- [Passage to read]:
■ ■ ■ ■ ■ ■ ■
Bulk data movement includes data initialization and data copies. Initialization of data is a very common operation that occurs frequently during memory management. Memory copy is another important overhead that affects I/O processing. Most networking stacks undergo at least one memory-to-memory copy when moving data between the application and kernel space, especially when receiving data. Recent TCP/IP performance results on today's microprocessors have shown that bulk data movement is a significant performance bottleneck [1]. Alleviating this memory copy overhead is important in order to allow 10Gbps processing and beyond required by many network-intensive server workloads [2].

Bulk data movement incurs a large overhead on generalpurpose microprocessors because of the following reasons: (1) microprocessors move data at register (small) granularity, (2) several long-latency memory accesses are involved because source and/or destination are typically in memory (not in cache), (3) the memory accesses clog up all the processor resources (load/store queues, cache line fill buffers and re-order buffer entries), and end up stalling the CPU for a long time and (4) latency hiding techniques such as out-of-order execution [3], multi-threading techniques [4] [5], prefetching [6] [7] can tolerate a few simultaneous memory accesses, but are not very effective to address the bulk data movement overhead.

Our main contribution in this paper is the detailed exploration of design and implementation choices for bulk data copy engines. Focusing on a bus-based centralized-memory (UMA) system, we cover trade-offs and point out issues along the following dimensions: (1) proximity to memory, (2) access to cache, (3) interconnect design modifications, (4) coherence protocol changes and (5) adherence to consistency models. For the operation modes, we have considered synchronous and asynchronous execution of copies by the copy engine. We discuss instruction-based triggering of copy execution and evaluate whether the copy execution in the copy engine should be synchronous or asynchronous with respect to the CPU.

Based on our analysis, we focus on the implementation options and describe the changes required in the platform to integrate the copy engine solution. We model the implementation in an execution-driven simulator and evaluate the performance benefits. Based on a detailed case study of the TCP/IP processing, our evaluation shows that use of a copy engine can speed up TCP/IP processing by 15 to 50% depending on the packet sizes.
■ ■ ■ ■ ■ ■ ■
- [Task details]: Could you echo the passage on bulk data copy engines word for word, starting with "Based on our" and going on through "the packet sizes."?

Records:
■ ■ ■ ■ ■ ■ ■
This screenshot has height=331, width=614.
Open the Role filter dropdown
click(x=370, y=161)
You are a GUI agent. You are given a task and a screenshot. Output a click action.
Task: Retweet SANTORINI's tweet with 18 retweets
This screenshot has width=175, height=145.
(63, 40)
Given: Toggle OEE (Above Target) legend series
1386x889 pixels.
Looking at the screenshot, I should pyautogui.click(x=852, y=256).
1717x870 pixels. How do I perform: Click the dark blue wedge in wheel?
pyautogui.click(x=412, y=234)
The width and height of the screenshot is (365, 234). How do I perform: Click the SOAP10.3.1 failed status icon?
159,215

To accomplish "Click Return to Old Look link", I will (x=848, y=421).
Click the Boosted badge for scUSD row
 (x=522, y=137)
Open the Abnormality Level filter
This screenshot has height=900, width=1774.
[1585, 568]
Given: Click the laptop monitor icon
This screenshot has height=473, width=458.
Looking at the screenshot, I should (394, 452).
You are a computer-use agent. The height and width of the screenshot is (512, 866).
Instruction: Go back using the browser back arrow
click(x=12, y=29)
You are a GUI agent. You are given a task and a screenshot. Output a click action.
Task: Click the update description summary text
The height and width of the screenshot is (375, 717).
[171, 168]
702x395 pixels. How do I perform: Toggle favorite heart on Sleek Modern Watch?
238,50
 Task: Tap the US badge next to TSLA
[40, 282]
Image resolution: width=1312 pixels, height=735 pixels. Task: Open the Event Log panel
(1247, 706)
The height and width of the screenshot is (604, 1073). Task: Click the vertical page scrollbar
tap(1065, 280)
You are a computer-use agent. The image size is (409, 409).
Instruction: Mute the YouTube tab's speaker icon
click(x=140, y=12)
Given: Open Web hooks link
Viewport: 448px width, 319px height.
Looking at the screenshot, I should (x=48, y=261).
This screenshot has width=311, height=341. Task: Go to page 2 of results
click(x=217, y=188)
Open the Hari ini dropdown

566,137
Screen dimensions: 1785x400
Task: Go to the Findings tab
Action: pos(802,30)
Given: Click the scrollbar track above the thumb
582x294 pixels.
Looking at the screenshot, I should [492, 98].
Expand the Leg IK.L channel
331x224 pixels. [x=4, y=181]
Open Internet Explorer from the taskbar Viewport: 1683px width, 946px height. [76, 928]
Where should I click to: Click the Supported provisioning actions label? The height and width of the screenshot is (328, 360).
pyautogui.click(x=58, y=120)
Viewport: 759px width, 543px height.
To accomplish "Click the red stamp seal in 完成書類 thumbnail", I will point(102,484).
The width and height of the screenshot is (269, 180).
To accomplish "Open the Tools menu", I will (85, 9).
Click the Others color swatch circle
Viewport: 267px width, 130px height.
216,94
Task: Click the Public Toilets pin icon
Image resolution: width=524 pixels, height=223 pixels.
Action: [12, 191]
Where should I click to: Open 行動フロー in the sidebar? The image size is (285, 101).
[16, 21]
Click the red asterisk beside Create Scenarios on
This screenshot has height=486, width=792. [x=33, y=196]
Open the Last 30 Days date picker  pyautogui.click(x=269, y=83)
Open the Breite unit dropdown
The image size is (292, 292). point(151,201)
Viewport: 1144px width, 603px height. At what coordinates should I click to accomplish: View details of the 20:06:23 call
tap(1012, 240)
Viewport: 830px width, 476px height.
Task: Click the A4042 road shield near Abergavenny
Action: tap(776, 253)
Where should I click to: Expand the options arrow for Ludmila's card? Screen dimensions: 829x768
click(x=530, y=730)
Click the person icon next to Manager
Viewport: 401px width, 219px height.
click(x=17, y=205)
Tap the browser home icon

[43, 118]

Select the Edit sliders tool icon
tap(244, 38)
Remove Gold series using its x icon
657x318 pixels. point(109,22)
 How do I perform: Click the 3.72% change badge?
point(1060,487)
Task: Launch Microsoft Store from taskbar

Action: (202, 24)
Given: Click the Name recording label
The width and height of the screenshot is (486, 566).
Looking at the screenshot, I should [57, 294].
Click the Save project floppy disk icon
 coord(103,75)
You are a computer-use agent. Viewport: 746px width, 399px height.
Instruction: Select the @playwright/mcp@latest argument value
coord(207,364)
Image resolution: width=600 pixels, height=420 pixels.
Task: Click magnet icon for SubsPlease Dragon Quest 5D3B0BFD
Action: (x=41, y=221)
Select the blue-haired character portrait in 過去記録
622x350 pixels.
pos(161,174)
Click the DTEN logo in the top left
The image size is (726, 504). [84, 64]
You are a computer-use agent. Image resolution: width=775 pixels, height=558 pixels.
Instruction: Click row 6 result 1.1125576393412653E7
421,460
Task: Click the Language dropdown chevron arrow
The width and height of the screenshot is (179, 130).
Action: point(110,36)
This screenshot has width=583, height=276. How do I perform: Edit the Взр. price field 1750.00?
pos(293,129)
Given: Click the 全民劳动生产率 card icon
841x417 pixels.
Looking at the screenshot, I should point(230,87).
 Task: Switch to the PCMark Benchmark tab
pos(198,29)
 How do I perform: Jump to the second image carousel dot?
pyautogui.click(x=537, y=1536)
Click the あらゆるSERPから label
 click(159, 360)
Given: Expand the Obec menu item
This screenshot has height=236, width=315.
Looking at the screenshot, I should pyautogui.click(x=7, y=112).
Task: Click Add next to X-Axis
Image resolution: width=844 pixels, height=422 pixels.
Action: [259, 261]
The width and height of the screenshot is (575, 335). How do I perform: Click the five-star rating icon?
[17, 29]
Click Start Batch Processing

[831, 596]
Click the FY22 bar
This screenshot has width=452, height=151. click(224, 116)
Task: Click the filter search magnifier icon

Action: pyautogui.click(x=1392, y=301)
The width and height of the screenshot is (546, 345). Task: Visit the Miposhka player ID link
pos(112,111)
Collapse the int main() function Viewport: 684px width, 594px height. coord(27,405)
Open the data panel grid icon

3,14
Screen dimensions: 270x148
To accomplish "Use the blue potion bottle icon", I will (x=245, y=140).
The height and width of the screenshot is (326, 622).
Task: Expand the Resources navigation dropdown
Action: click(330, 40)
■ ■ ■ ■ ■ ■ ■
- [Output below]:
Based on our analysis, we focus on the implementation options and describe the changes required in the platform to integrate the copy engine solution. We model the implementation in an execution-driven simulator and evaluate the performance benefits. Based on a detailed case study of the TCP/IP processing, our evaluation shows that use of a copy engine can speed up TCP/IP processing by 15 to 50% depending on the packet sizes.